Google has purchased a 2.4 acre site at the King's Cross Central development in London, where it plans to build a one million square foot HQ worth up to £1bn.

Google's new London HQ is due to open in 2016. (Credit: Reuters) Reuters

The search giant rhas annoucned its plans for the 2.4 acre site, and athough the purchase price was not disclosed, a Reuters source believes the company is investing £650m into the development, which will be used by staff currently based at Google's Central St Giles and Victoria offices when it opens in 2016.

"This is a big investment by Google, we're committing further to the UK - where computing and the web were invented. It's good news for Google, for London and for the UK," Matt Brittin, Google's vice president for northern and central Europe said in a statement.

A second Reuters source said the office building will be worth up to £1bn when it is finished. Construction is due to start in late 2013 and the building will range in height from seven to 11 storeys.
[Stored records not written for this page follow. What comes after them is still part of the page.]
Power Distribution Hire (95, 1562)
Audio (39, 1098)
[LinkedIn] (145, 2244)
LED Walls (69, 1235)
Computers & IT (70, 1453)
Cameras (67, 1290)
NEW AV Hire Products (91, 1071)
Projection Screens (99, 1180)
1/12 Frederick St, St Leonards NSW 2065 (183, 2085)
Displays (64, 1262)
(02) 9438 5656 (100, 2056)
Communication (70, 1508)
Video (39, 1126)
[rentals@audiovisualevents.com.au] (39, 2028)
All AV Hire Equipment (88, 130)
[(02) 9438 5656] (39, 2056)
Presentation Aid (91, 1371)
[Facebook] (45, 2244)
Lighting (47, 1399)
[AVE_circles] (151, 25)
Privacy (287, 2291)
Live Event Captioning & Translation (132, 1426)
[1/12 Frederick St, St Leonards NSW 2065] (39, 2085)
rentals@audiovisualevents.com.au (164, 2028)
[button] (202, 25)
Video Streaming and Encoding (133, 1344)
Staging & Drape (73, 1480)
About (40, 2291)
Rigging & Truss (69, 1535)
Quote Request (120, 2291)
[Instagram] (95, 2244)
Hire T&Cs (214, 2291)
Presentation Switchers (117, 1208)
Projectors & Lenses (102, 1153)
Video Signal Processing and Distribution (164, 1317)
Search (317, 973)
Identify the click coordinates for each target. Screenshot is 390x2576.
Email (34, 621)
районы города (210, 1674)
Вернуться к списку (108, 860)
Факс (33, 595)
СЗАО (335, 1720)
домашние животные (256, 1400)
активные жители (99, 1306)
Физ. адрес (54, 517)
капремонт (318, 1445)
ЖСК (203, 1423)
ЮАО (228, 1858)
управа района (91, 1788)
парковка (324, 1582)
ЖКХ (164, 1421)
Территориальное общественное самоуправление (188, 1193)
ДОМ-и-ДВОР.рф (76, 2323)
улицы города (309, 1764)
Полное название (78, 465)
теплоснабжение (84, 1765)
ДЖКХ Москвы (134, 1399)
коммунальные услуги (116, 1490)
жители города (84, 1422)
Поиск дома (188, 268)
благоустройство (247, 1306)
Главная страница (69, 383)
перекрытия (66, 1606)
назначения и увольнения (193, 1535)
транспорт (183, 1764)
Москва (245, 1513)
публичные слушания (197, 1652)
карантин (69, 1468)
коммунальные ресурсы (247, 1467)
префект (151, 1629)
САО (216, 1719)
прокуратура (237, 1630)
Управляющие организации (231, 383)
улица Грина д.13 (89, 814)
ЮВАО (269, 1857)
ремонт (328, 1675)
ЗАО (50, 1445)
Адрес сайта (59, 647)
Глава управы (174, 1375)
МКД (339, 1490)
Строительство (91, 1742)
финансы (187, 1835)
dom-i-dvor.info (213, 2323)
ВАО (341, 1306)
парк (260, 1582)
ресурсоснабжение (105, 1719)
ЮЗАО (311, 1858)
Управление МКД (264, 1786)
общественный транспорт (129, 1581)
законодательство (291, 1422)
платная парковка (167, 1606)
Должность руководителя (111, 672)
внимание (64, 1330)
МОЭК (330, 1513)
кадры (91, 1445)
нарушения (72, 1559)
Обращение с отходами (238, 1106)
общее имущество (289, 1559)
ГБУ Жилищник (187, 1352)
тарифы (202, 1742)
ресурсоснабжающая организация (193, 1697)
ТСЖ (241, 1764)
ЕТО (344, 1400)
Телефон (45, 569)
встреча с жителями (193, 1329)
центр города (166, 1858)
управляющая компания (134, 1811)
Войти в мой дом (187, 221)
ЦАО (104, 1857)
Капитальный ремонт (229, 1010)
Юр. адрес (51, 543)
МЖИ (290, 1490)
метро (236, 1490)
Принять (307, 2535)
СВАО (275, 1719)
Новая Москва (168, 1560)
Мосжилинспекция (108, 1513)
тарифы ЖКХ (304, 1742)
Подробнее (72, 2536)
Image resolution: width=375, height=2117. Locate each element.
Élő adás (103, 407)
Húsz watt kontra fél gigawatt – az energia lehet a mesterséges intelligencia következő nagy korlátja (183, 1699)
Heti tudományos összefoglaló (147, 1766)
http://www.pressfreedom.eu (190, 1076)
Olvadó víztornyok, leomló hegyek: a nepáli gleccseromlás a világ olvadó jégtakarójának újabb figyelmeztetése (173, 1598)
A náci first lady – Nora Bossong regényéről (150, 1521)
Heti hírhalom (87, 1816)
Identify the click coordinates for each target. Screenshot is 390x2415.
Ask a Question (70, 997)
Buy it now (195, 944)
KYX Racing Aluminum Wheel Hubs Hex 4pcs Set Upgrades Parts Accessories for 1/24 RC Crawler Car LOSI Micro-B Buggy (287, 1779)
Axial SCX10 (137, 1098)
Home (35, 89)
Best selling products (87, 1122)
Google new headquarters is part of a development, called King's Cross Central, which sits on a former fish, coal and grain goods yard to the north of central London, covers 67 acres and will contain homes, offices and shops as more of it is completed over the coming years.

Having previously leased buildings outside of its native US, Google has bought premises in Paris, Dublin, and now London in the last two years, using up some of the $21.2bn (£13bn) in cash the company holds offshore, according to its 2011 annual report. If the company were to repatriate this money, it would be subject to US taxes.

Tax campaigner and accountant Richard Murphy told Reuters that Google's decision to buy rather than rent was probably "tax motivated."

Murphy questioned: "If you're not going to send it back to the parent company to repurchase its shares, which is the normal route for a US corporation sitting on a pile of cash, what else are you going to do with it?"

The King's Cross regeneration project is expected to generate around 35,000 jobs and more than 1,900 new homes.

Sir David Clementi, chairman of the King's Cross Central Ltd Partnership, which owns the development, said: "We are absolutely delighted that Google will be building their new UK headquarters at King's Cross. This is fantastic news for London, for Camden and of course for King's Cross.

"Google is one of the world's leading companies, a dynamic, innovative and forward thinking business. It fits perfectly with our vision of King's Cross as a creative commercial centre for London."